Living in a house that will have a demolition date. Very on the horizon, but it will have it. Is it possible that this house ends up becoming a home? Can its tenants bring out all their feelings there with complete peace of mind knowing that any day the bulldozers could arrive to knock down their four walls? Under this premise, Jesús Carrasco (Olivenza, 1972) wrote In Praise of the Hands (Seix Barral), a novel with which this Monday he won the Biblioteca Breve 2024 award and which will hit bookstores on March 6.
“I am very grateful to receive this award, I am in glory,” he confessed after receiving the award for this story that, he acknowledges, “parts from a personal experience. I saw a metaphor for life, which is how we give ourselves to it, even though it ends.” And he has expressed it through “a singular point of view,” which are the hands. “In my house, to support six children, my parents have always used their hands and, among many other things, they bound books. And I do it too, writing.”
The plot begins in 2010, with a narrator who encounters an unexpected situation. Ignacio, a real estate developer and friend of the family, explains that he had acquired a plot of land and a house in a town on the Andalusian coast with the idea of ??demolishing it and building apartments. But the real estate crisis and the bankruptcy of the American bank Lehman Brothers leave his plan up in the air. It will come true, but he doesn’t know exactly when, so he encourages everyone to stop by, to prevent it from being empty and ending up being occupied. They don’t have to make this his first home if they don’t want to. It is enough to visit it on a weekend or during the holidays.
Less than a year after the proposal was put on the table, the narrator, his wife Anaïs, who was then pregnant with their second daughter, and little Marie go to this town in emptied Spain to see the house and meet with a desolate panorama: a front yard overtaken by weeds, broken flagstones and an army of ants that welcomed them. That initial strangeness had nothing to do with the special relationship that the family would establish with the house.
And the thing is that hands are there for something. To build, repair, sand, shore up, weld… And also to cook, comb, dress or care for. The novel is, above all, a praise to the hands, to which the writer recognizes that he could dedicate a dozen books, since they are the part of the body that allows us to operate on the world.

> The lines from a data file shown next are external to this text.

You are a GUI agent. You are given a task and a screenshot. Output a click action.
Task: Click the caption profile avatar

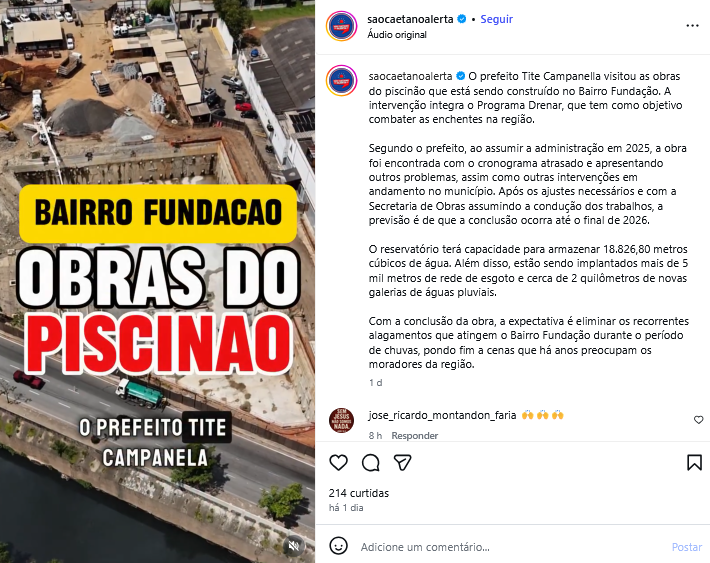[341, 81]
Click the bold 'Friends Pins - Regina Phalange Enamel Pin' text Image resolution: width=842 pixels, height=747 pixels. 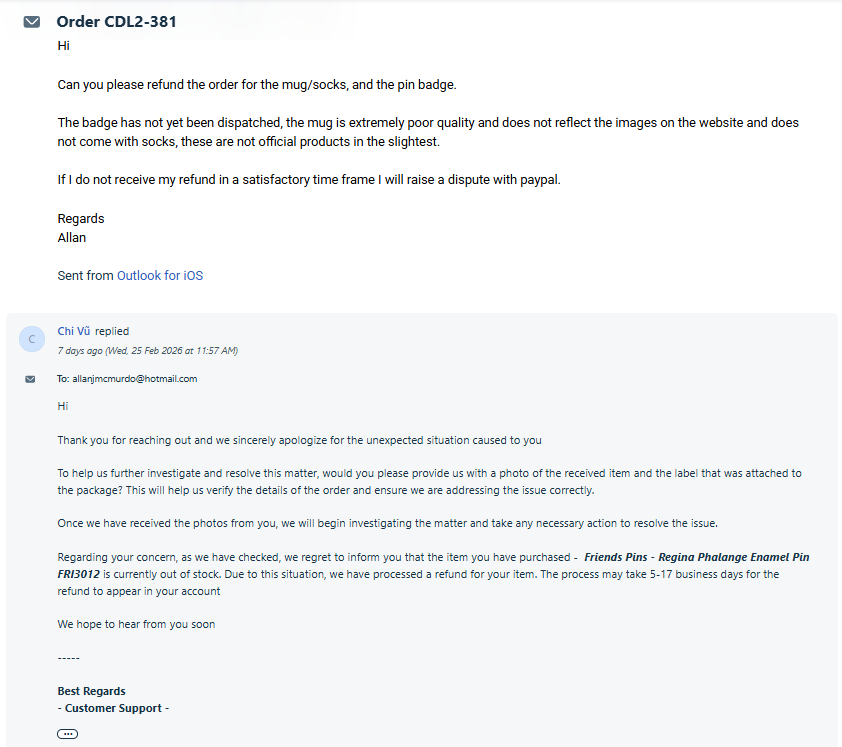pyautogui.click(x=696, y=557)
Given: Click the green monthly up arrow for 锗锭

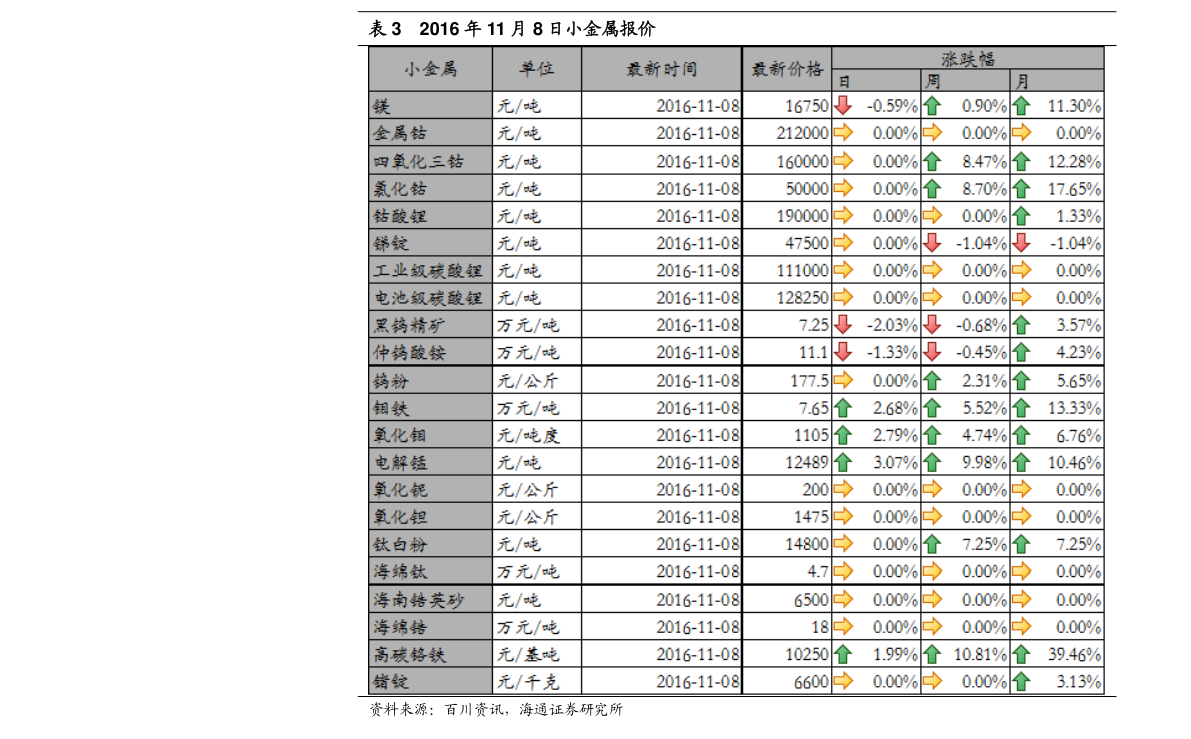Looking at the screenshot, I should pyautogui.click(x=1021, y=681).
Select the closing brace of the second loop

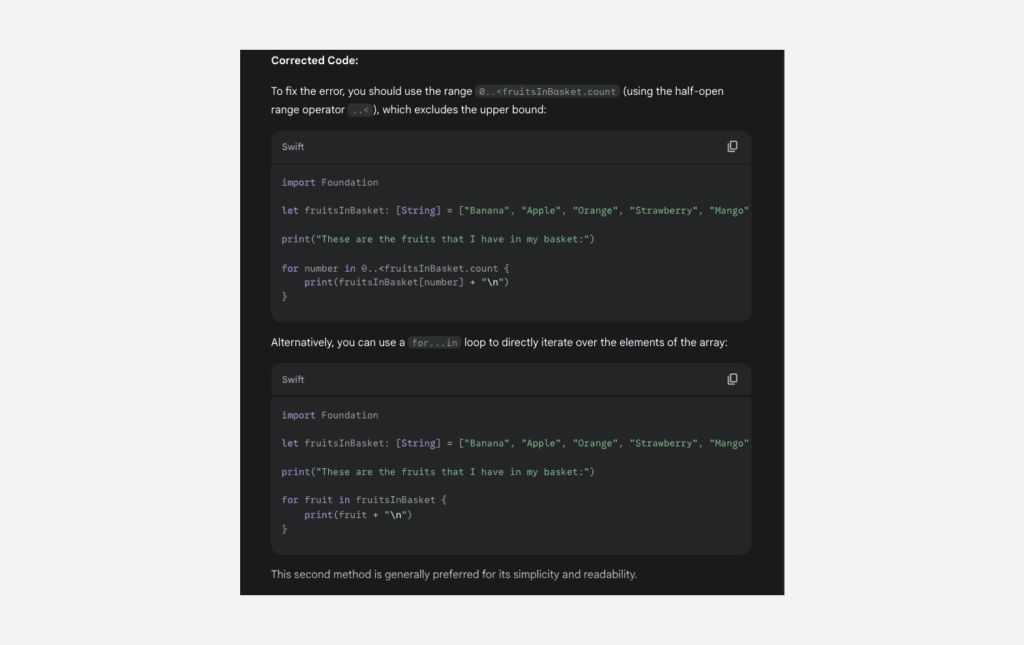(x=283, y=529)

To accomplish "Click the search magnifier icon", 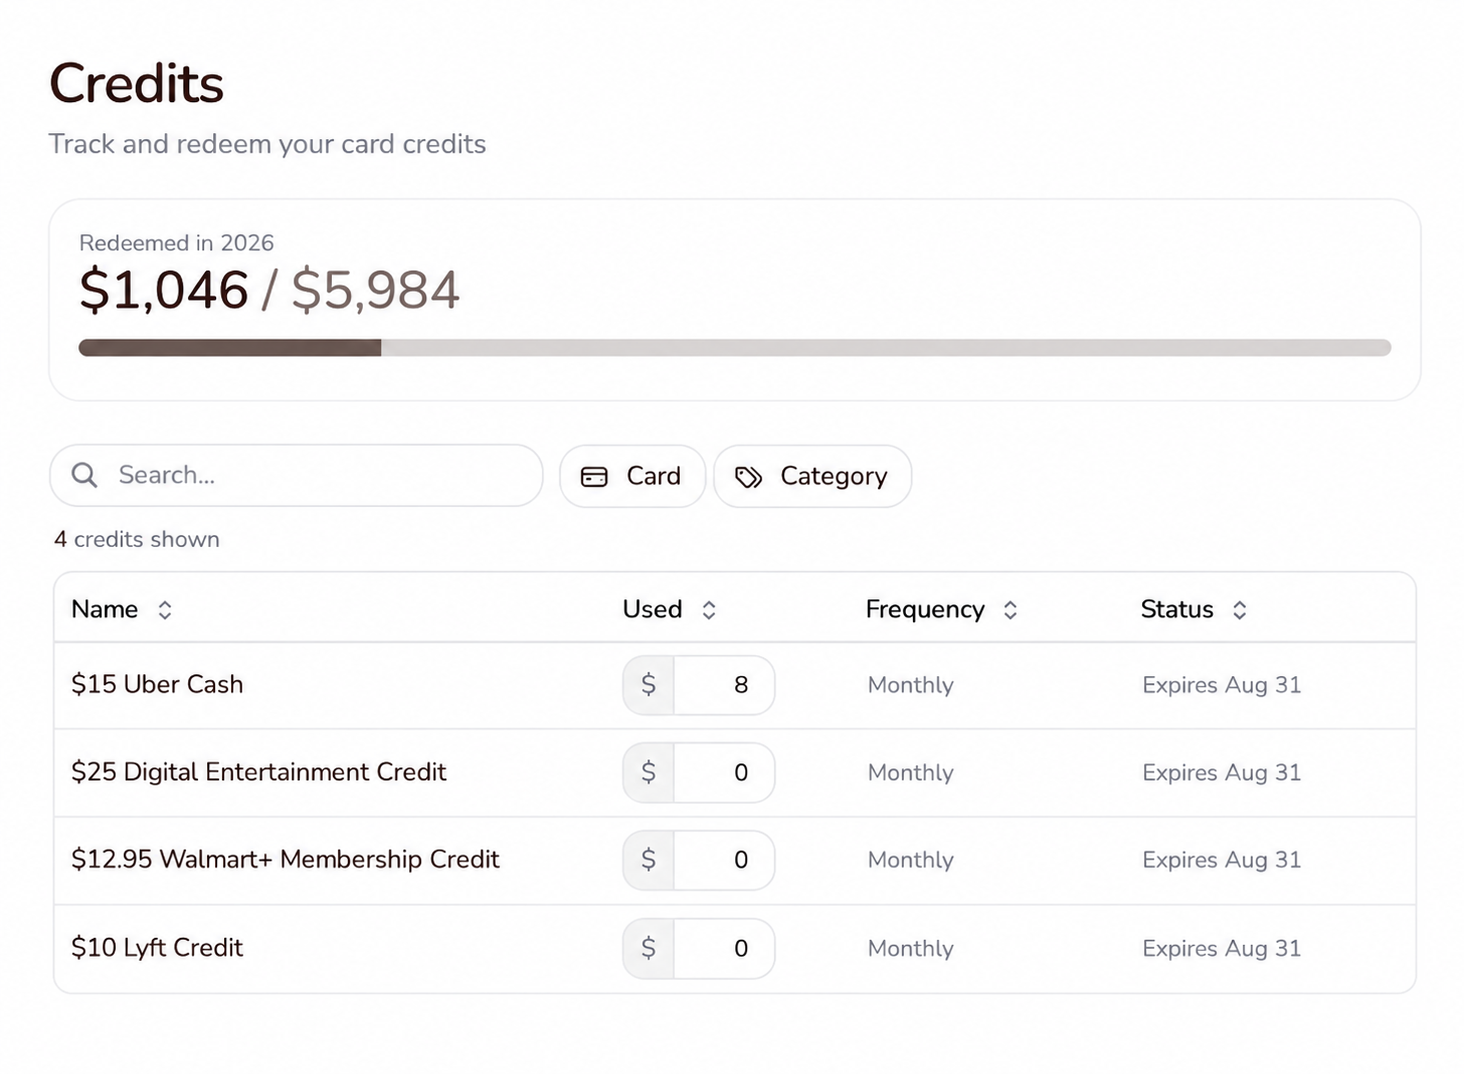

The editorial director and secretary of the jury, Elena Ramírez, announced when announcing the name of the winner that “when we told him by phone, we caught him painting the bathroom wall. Carrasco practices the thing with his hands both in fiction and in reality.”
The jury has chosen the work for naturalness. Rosario Villajos, winner of the last edition of the award, assures that “the novel arrives at an appropriate time, since we are full of everything. It teaches us the good in the small and is in itself a gratitude to the present time, even knowing that everything is perishable.”